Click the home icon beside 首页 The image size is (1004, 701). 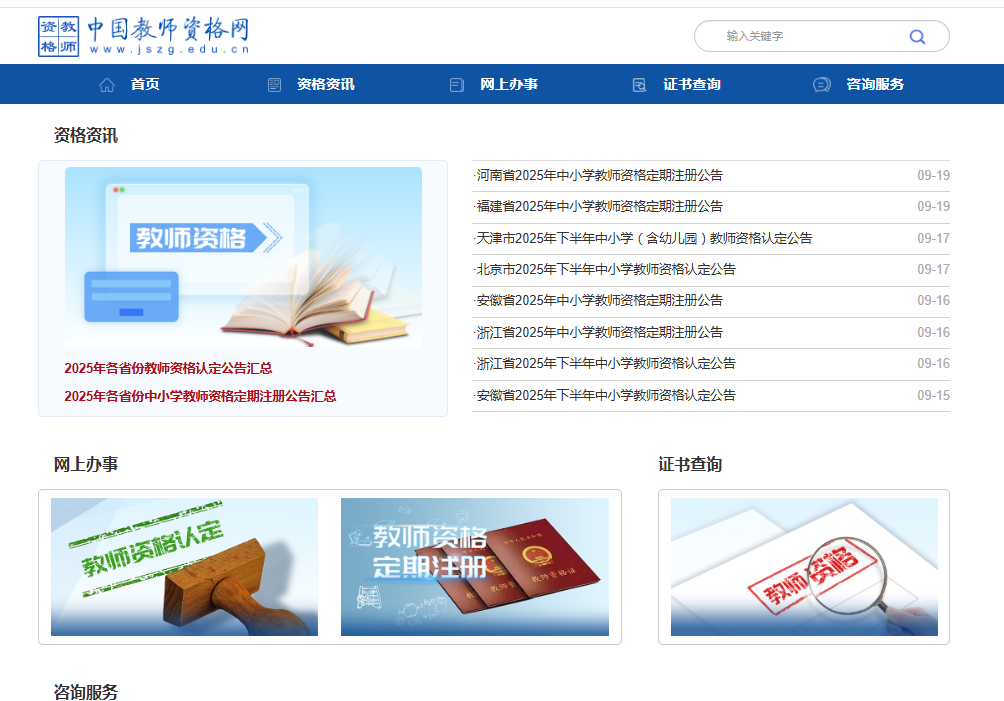(107, 84)
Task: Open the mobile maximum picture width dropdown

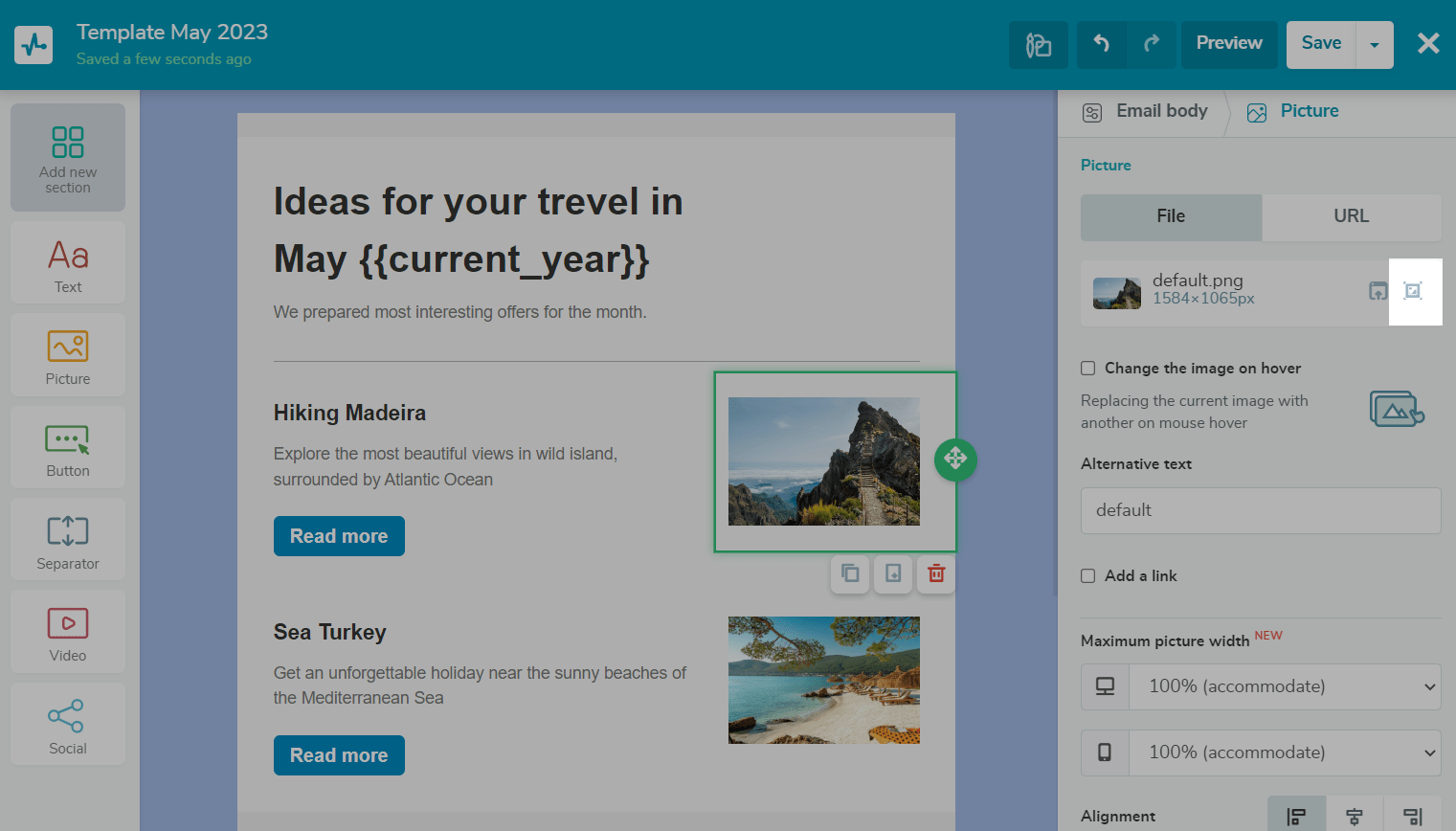Action: (x=1285, y=752)
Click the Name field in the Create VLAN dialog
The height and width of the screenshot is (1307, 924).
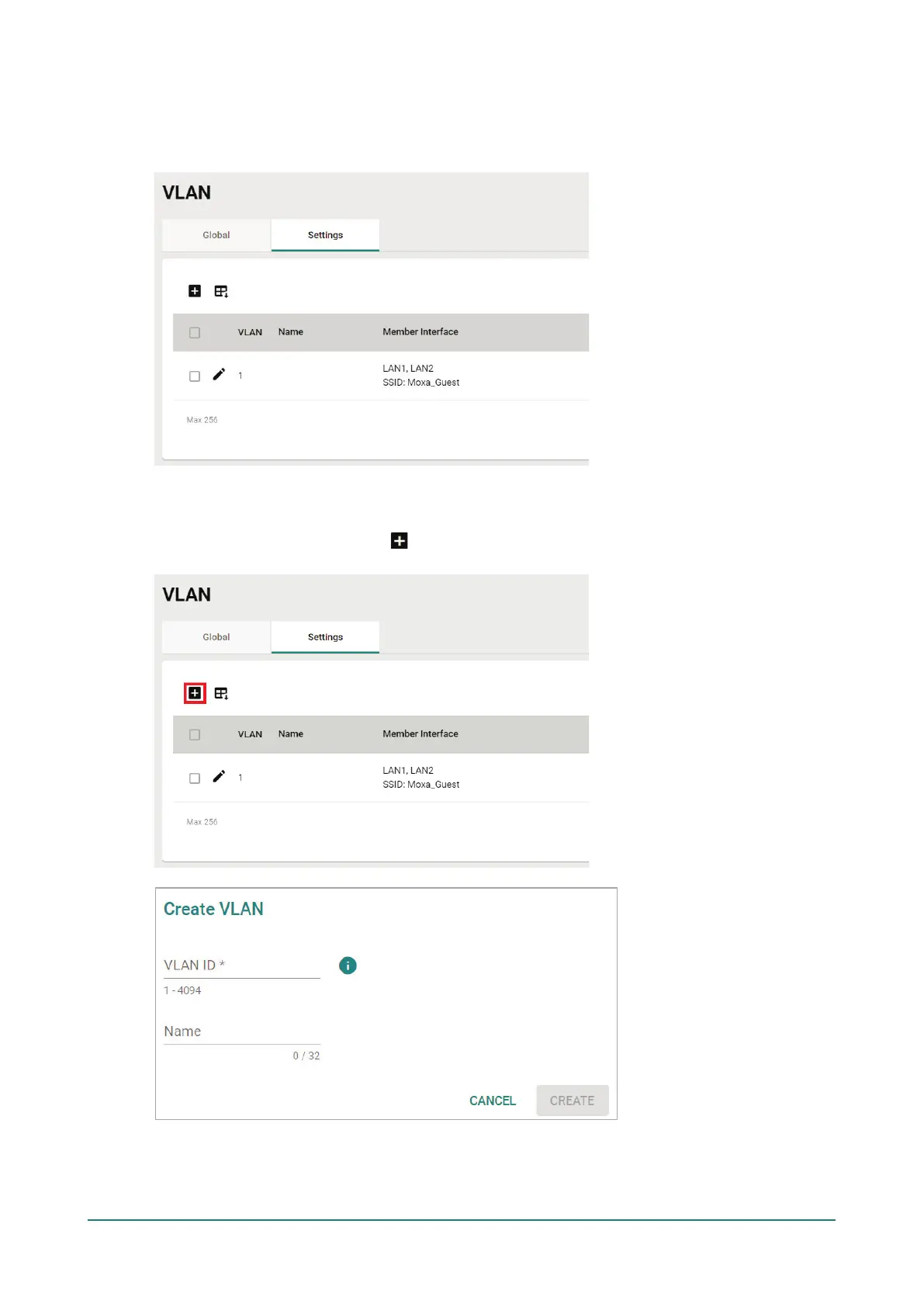click(241, 1031)
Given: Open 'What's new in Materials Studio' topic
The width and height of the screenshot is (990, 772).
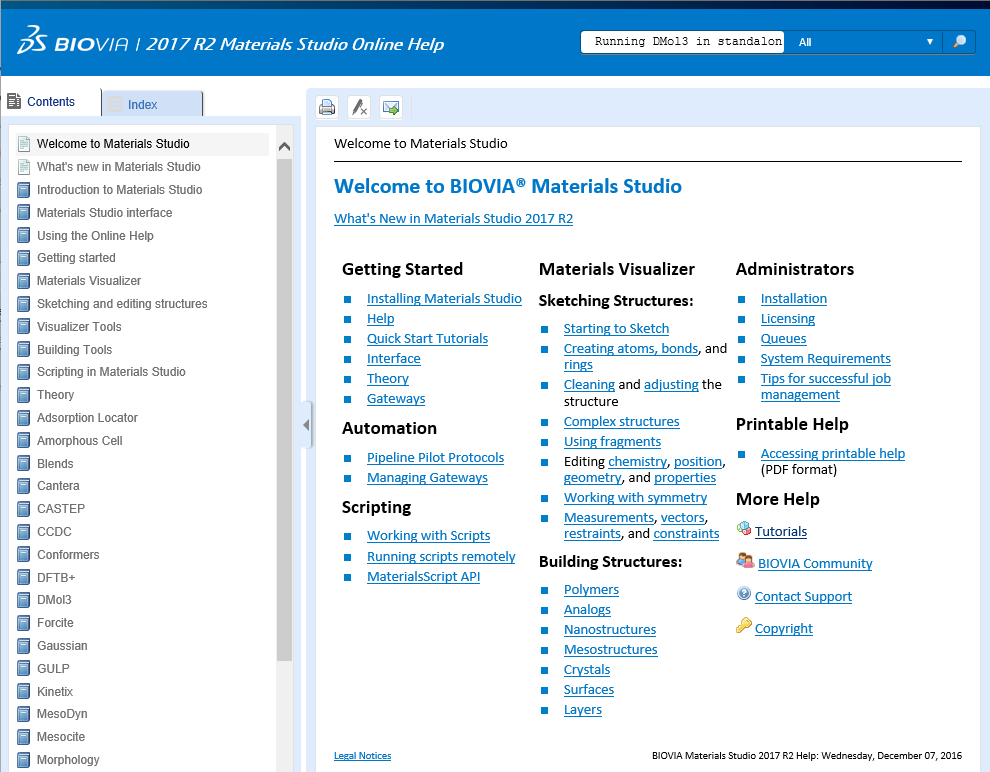Looking at the screenshot, I should [x=118, y=167].
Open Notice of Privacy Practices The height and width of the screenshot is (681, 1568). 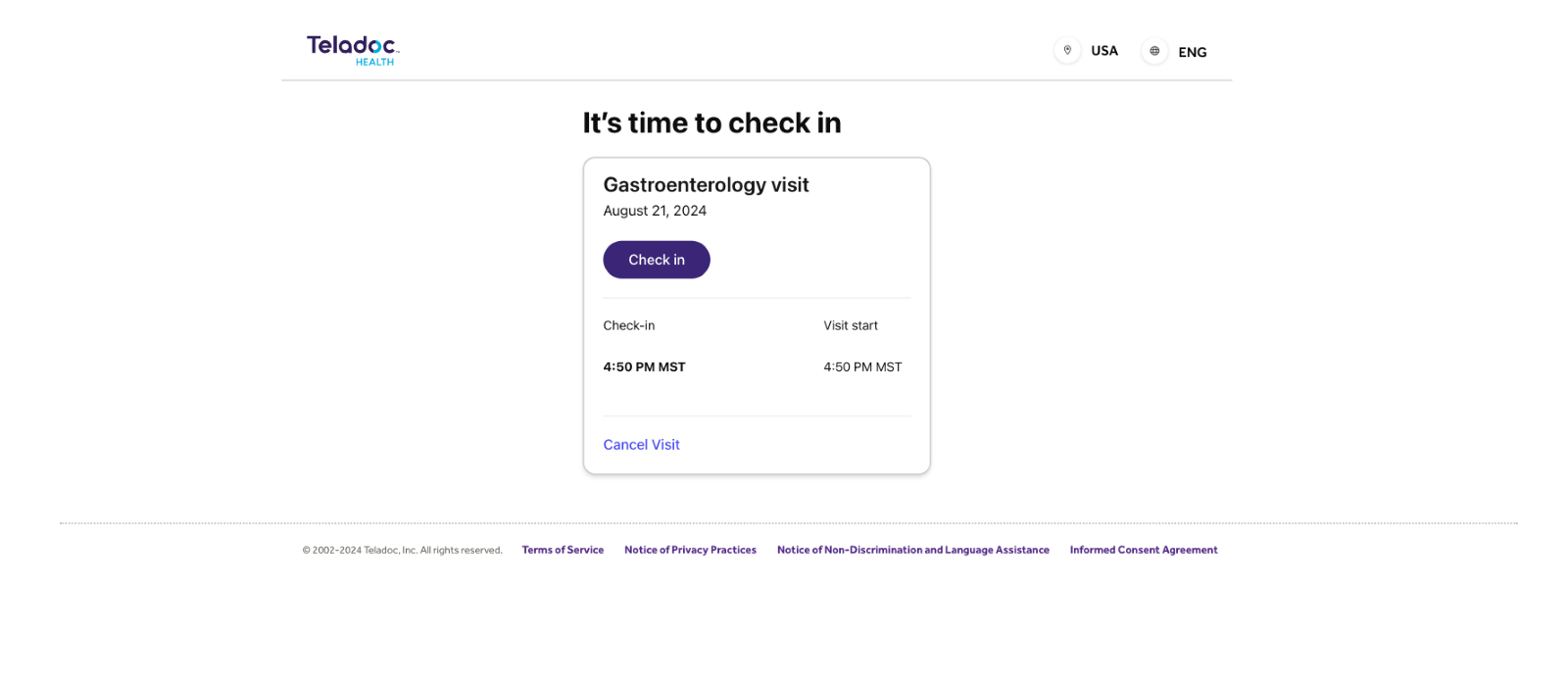coord(690,550)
..............................
**What is being asked:** Can you copy the rows from the line with "Task: Open the" to the line with "Looking at the", word for word, leaving out the pictures?

**Solution for this problem:**
Task: Open the mobile maximum picture width dropdown

Action: (x=1285, y=752)
Click the Name field in the Create VLAN dialog
The height and width of the screenshot is (1307, 924).
click(241, 1031)
Given: Open 'What's new in Materials Studio' topic
The width and height of the screenshot is (990, 772).
Looking at the screenshot, I should [x=118, y=167].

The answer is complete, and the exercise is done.